#### Dataset extract ####

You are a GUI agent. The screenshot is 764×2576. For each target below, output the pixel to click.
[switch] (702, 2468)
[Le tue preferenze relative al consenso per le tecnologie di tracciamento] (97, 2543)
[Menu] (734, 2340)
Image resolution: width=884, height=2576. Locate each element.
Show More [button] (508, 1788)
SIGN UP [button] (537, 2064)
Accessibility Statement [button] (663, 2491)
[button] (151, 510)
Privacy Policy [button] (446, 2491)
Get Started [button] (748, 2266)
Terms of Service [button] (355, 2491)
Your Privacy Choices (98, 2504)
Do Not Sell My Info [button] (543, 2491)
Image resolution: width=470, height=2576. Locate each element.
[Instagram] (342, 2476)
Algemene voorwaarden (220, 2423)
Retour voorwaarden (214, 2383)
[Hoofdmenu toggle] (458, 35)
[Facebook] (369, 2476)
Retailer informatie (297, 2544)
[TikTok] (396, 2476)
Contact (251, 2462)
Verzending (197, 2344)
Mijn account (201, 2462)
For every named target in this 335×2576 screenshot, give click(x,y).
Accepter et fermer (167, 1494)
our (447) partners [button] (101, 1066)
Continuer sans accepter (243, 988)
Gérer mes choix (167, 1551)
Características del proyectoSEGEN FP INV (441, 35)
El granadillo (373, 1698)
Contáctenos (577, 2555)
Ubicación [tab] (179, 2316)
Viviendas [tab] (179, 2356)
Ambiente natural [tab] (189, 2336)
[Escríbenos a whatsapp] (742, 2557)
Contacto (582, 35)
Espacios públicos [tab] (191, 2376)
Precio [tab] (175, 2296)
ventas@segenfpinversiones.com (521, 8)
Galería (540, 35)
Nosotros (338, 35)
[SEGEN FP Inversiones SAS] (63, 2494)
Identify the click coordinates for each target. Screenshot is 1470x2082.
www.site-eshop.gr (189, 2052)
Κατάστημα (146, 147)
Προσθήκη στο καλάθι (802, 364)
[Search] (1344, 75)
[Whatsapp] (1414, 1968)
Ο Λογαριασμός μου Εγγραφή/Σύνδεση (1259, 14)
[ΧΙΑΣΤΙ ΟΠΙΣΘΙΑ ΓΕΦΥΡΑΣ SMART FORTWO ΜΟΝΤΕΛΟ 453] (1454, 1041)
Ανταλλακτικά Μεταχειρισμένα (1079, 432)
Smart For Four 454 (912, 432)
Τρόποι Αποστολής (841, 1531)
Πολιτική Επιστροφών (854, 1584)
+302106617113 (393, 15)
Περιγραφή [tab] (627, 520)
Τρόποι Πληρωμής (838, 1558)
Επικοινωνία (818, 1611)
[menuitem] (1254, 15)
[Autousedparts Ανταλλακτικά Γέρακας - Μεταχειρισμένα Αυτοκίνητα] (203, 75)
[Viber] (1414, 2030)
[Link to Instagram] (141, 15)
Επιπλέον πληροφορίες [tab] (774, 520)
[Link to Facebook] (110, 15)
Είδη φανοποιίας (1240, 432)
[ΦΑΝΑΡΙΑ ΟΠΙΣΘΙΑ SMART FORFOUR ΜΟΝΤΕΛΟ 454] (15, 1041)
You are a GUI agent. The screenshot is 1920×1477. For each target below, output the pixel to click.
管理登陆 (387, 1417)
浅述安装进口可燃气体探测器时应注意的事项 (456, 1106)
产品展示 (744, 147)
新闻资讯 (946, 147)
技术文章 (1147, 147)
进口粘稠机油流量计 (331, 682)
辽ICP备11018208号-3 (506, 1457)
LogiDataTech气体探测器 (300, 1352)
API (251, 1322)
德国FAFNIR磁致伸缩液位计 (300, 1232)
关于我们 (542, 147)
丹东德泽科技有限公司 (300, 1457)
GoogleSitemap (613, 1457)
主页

####

An exact copy of the lines above, from the one containing "Accepter et fermer (167, 1494)" through the one containing "[SEGEN FP Inversiones SAS] (63, 2494)", is the whole of the answer.

Accepter et fermer (167, 1494)
our (447) partners [button] (101, 1066)
Continuer sans accepter (243, 988)
Gérer mes choix (167, 1551)
Características del proyectoSEGEN FP INV (441, 35)
El granadillo (373, 1698)
Contáctenos (577, 2555)
Ubicación [tab] (179, 2316)
Viviendas [tab] (179, 2356)
Ambiente natural [tab] (189, 2336)
[Escríbenos a whatsapp] (742, 2557)
Contacto (582, 35)
Espacios públicos [tab] (191, 2376)
Precio [tab] (175, 2296)
ventas@segenfpinversiones.com (521, 8)
Galería (540, 35)
Nosotros (338, 35)
[SEGEN FP Inversiones SAS] (63, 2494)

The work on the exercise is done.